Enquête sur l’évolution littéraire/Les Néo-Réalistes/M. Paul Margueritte

La bibliothèque libre.
Bibliothèque-Charpentier (p. 258-261).


M. PAUL MARGUERITTE


L’un des Cinq. Celui d’entre eux qui se rapproche le plus des psychologues, et qui a le plus d’affinité avec le talent délicat et raffiné des Goncourt. Il se complaît à noter les douces tourmentes des âmes particulièrement sentimentales. Ses romans, si je n’en oublie, s’appellent : Tous Quatre, Pascal Géfosse, Amants, Confessions posthumes. Il a écrit des pantomimes pour le théâtre. Sa fine tête de Pierrot distingué le destinait à les jouer, et il en joua, avec beaucoup de succès, au Théâtre-Libre.

Je n’ai pas pu joindre M. Paul Margueritte. Mais le lendemain de ma visite chez lui, il m’envoya, très complaisamment, les notes suivantes. Je les donne telles quelles. Elles ne répondent peut-être pas directement au programme de mon enquête, mais elles sont une si parfaite marque de bonne amitié !
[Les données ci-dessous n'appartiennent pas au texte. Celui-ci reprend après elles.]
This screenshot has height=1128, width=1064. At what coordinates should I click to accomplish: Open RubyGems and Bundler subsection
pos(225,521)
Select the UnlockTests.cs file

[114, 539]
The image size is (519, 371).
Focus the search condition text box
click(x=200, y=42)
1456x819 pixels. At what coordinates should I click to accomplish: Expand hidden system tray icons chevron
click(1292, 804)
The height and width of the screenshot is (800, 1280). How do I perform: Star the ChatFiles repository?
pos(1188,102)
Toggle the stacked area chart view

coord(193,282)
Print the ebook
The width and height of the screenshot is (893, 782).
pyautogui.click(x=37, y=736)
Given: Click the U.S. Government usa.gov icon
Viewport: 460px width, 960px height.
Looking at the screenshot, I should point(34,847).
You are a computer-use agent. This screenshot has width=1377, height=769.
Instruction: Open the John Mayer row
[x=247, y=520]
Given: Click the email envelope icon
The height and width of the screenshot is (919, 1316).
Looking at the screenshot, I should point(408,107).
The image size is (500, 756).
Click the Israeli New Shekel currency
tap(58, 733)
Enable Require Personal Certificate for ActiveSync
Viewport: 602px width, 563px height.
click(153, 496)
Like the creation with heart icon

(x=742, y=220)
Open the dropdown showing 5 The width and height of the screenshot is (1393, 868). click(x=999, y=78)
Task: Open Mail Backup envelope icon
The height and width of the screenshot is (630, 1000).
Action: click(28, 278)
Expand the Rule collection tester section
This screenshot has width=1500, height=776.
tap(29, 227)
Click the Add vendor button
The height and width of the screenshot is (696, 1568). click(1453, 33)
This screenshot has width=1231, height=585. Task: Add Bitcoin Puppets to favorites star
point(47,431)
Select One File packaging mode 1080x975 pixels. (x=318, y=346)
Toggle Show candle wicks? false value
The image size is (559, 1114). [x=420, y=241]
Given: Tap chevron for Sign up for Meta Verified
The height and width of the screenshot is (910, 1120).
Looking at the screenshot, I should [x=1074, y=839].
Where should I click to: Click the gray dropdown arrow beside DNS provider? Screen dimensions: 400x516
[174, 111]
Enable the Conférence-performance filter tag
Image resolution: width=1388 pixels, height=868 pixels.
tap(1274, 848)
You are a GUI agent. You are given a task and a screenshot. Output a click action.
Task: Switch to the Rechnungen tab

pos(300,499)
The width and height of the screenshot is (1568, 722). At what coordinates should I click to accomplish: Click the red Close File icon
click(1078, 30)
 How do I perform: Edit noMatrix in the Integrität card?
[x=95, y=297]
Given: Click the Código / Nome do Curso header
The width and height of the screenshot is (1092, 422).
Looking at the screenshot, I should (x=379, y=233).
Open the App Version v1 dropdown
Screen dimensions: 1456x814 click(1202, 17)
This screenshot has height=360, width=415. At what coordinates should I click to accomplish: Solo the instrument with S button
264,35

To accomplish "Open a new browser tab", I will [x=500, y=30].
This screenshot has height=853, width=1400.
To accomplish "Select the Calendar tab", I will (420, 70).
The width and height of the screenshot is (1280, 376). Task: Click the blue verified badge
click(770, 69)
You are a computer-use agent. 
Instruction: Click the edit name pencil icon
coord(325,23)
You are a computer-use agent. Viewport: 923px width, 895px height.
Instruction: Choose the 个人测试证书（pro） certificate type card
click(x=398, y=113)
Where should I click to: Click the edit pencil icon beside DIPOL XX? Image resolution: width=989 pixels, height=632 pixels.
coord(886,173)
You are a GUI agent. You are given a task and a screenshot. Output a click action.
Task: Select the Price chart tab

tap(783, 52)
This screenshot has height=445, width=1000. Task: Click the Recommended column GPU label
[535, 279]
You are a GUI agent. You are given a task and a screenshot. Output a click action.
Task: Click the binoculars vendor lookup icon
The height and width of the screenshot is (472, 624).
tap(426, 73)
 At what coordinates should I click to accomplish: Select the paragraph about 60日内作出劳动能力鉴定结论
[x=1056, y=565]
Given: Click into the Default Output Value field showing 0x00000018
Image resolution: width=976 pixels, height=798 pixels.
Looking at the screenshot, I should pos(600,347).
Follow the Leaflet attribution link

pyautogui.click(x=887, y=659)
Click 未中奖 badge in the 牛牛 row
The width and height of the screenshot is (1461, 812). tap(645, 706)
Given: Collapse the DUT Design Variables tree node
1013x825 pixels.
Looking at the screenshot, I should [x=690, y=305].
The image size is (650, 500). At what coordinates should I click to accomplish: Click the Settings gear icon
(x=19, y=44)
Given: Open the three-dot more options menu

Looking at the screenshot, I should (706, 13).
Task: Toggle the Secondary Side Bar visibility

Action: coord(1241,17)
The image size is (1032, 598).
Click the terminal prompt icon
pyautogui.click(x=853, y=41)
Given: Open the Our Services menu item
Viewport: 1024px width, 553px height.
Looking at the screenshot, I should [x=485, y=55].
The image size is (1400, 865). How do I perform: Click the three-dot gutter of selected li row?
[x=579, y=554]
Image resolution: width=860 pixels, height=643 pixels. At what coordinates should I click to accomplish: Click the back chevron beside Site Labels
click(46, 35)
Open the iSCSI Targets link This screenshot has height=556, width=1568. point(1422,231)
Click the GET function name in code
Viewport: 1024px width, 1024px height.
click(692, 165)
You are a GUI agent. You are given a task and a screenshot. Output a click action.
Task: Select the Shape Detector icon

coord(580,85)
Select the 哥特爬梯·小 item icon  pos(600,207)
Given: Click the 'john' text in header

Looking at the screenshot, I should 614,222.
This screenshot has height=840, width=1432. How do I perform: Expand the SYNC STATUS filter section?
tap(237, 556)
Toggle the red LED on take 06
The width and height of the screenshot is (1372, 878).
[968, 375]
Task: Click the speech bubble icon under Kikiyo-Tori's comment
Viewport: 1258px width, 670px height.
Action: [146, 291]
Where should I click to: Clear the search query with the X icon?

— Les symbolistes ? Vous leur avez fait une grosse réclame, gratuite et libérale. Tant mieux pour eux ! La vie littéraire est dure, la concurrence acharnée, la réclame coûte cher. La vôtre leur permettra, bien mieux ! les mettra en demeure de nous donner de beaux livres, et non plus des préfaces. J’avoue cependant que leur attitude — mis à part Mallarmé, de Régnier et Charles Morice, — m’a semblé peu noble. Leur mépris pour leurs aînés et leurs camarades est chose qui me passe. Il existe pourtant, en dehors d’eux, de grands poètes, comme Maurice Bouchor. Haraucourt et Rodenbach ne sont-ils rien, non plus ?

Parlons d’autre chose, voulez-vous ? Réclame pour réclame, mieux vaut en faire à ceux dont on ne parle pas assez, qu’à ceux dont on parle de trop. Laissons de côté mes sympathies et admirations personnelles pour MM. de Goncourt et Alphonse Daudet, pour Huysmans, Lavedan, Élémir Bourges, Bonnetain, Mirbeau, Hennique, Descaves, Jules Case et J. Rosny qui mérite une épithète à part, spécifiant tout ce qu’il apporte de neuf et d’humain. Tous ces écrivains sont connus et reconnus. J’ai mieux attirer votre attention sur deux manifestations très particulières et très différentes du jeune Roman, dans la personne d’Antony Blondel et de Jean Lombard.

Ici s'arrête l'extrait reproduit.